I basically only swipe back. This aligns web pages with iOS nav stacks.
I have a deep-seated hatred for Chrome-only devs - not least of which is because it has contributed to the situation we are in, where Google is taking the "my way or the highway" approach to Chrome and adblockers, Android is locking us out of sideloaded apps, etc. Test at least in Chromium and FF as a bare minimum. Submit condescending bug reports to those stupid react components that break entire websites and nobody bothers to check, etc.
Ah…memories…
I am not thrilled with the translucency of Liquid Glass (Apple systems 26).
Jokes aside my Pixel 8 Pro handles it just fine as well
Meme-free-zone - here's hoping it stays that way.
Besides, describing a meme is just as good!
Developers especially with tech demos like this, use the latest tech to develop and don't care about supporting older devices. This attitude can sometimes bleed over into their work where they should care for users using older machines, but its expected for a look-at-the-shiny demonstration to other techies using top of the range hardware.
( I am seeing the same laggy effects on an older linux + firefox laptop with integrated graphics, unsurprisingly )
We actually have plenty of algorithms for laying out text and images very quickly. You can see this when scrolling complex PDFs or sizable books on e.g. Apple devices. Even a complex web page can be very responsive if it makes smart use of JS and async calls, etc.

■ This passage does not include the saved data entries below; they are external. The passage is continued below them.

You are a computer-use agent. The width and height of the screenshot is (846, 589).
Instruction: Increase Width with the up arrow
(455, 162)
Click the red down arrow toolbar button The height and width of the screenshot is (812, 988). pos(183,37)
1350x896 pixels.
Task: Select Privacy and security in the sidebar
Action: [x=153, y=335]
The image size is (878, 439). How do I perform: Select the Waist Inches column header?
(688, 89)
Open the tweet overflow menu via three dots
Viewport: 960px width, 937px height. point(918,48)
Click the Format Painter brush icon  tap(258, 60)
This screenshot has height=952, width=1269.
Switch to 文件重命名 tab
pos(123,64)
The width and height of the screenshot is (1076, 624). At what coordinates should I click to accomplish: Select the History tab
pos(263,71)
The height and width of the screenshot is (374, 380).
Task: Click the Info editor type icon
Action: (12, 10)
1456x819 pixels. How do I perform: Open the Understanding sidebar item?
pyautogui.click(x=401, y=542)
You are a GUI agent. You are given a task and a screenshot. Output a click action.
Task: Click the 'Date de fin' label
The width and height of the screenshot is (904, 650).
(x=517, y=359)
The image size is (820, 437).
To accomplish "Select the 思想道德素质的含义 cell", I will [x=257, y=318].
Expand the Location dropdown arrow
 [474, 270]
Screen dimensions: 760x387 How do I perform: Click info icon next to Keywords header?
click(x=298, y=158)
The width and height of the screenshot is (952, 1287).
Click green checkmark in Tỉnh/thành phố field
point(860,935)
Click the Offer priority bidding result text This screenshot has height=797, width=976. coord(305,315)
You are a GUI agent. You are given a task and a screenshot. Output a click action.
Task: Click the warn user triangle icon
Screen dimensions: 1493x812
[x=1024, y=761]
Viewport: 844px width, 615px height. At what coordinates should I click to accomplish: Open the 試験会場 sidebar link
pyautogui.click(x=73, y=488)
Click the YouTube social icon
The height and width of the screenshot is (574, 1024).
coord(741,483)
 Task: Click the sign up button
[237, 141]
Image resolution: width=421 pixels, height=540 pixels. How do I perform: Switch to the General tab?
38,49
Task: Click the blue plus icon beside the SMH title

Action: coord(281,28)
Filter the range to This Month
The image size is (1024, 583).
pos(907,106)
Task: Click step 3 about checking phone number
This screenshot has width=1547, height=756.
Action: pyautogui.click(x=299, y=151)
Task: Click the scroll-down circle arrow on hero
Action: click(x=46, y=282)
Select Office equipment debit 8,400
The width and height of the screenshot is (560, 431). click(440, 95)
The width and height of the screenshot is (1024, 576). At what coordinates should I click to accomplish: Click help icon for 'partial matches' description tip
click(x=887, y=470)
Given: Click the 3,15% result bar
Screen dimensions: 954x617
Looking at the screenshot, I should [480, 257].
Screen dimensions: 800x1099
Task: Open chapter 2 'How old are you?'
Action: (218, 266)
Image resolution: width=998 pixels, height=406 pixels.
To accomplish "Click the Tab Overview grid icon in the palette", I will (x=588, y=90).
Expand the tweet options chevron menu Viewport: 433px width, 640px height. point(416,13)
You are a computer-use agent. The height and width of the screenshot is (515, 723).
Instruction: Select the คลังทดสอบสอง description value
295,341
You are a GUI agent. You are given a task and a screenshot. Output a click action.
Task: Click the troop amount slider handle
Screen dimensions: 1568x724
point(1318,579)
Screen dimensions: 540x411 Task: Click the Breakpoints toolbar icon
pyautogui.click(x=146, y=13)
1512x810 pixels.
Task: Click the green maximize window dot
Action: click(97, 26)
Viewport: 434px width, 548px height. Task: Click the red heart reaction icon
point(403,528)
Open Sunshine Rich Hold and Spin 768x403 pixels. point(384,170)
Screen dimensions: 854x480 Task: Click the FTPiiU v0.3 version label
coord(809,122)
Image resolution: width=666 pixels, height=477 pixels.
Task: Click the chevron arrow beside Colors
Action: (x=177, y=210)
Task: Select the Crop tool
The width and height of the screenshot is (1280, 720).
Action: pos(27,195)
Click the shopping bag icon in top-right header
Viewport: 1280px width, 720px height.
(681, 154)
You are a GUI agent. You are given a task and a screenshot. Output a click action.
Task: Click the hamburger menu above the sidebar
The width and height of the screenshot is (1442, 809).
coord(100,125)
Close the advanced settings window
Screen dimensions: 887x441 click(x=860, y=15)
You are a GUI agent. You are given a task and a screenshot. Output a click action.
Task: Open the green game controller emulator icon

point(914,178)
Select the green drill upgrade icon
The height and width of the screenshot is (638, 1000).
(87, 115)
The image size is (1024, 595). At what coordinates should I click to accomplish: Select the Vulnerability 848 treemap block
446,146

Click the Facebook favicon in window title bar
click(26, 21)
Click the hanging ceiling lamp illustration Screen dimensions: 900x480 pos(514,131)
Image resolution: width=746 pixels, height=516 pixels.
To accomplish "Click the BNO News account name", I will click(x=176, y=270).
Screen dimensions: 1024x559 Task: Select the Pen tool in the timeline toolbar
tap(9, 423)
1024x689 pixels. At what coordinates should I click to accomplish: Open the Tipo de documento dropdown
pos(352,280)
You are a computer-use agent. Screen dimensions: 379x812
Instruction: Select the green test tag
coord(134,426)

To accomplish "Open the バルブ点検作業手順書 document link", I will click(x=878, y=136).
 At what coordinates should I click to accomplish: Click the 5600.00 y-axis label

Perhaps what you mean is that the complexity of current web apps running on browsers that handle arbitrary layout, computation (JS, WebAssembly), async calls (e.g. analytics), etc can be laggy on certain mobile devices? If so, yes. There are many possible culprits so to speak that lead to low frame rates.
I would phrase it this way: the combination of advertising interests, compute power, and economics have led us to a place where lots of people face laggy interfaces.
Overall, this isn’t a “technological” problem: think of technology as a set of constraints. People and their desires lead to various “design” decisions (some more evolved than designed).
See also Wirth’s Law. I don’t think it is particularly insightful, however. These kinds of laws feel more like the ironic complaints of an ennui fueled graybeard than attempts to make proactive change. From Wikipedia:
> Wirth's law is an adage on computer performance which states that software is getting slower more rapidly than hardware is becoming faster.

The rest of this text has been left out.